(Records excerpted from a collection)
%%
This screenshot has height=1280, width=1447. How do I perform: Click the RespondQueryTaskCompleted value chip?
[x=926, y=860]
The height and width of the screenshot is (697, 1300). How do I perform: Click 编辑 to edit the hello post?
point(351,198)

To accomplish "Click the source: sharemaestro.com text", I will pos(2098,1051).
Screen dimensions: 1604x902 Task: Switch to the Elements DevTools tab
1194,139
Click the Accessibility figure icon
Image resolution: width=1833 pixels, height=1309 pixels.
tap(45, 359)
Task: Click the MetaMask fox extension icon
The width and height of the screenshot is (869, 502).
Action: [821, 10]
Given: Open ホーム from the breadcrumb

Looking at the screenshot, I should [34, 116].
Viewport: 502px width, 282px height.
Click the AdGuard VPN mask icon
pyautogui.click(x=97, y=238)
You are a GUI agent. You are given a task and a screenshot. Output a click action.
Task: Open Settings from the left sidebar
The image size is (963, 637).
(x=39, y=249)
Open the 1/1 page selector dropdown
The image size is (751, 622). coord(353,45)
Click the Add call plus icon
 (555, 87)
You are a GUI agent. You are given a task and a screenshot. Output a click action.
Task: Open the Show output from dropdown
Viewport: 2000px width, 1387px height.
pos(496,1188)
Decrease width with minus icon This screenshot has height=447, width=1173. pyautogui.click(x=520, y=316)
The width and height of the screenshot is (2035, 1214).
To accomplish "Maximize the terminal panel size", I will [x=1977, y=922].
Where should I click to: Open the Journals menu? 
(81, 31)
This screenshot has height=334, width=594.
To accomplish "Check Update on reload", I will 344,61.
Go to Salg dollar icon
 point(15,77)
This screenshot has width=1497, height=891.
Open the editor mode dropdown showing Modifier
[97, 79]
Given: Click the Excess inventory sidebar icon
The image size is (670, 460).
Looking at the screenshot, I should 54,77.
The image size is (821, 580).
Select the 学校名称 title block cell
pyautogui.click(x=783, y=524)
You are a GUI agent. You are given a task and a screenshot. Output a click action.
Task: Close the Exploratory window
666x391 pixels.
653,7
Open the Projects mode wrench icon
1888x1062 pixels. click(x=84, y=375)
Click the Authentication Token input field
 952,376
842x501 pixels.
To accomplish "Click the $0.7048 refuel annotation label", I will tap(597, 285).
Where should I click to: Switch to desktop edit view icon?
%%
§ **What you need to do**
Please print, exactly and with nothing else, the lines from the first line of the entries through the line containing "Decrease width with".

§ **Your solution**
This screenshot has height=1280, width=1447. How do I perform: Click the RespondQueryTaskCompleted value chip?
[x=926, y=860]
The height and width of the screenshot is (697, 1300). How do I perform: Click 编辑 to edit the hello post?
point(351,198)

To accomplish "Click the source: sharemaestro.com text", I will pos(2098,1051).
Screen dimensions: 1604x902 Task: Switch to the Elements DevTools tab
1194,139
Click the Accessibility figure icon
Image resolution: width=1833 pixels, height=1309 pixels.
tap(45, 359)
Task: Click the MetaMask fox extension icon
The width and height of the screenshot is (869, 502).
Action: [821, 10]
Given: Open ホーム from the breadcrumb

Looking at the screenshot, I should [34, 116].
Viewport: 502px width, 282px height.
Click the AdGuard VPN mask icon
pyautogui.click(x=97, y=238)
You are a GUI agent. You are given a task and a screenshot. Output a click action.
Task: Open Settings from the left sidebar
The image size is (963, 637).
(x=39, y=249)
Open the 1/1 page selector dropdown
The image size is (751, 622). coord(353,45)
Click the Add call plus icon
 (555, 87)
You are a GUI agent. You are given a task and a screenshot. Output a click action.
Task: Open the Show output from dropdown
Viewport: 2000px width, 1387px height.
pos(496,1188)
Decrease width with minus icon This screenshot has height=447, width=1173. pyautogui.click(x=520, y=316)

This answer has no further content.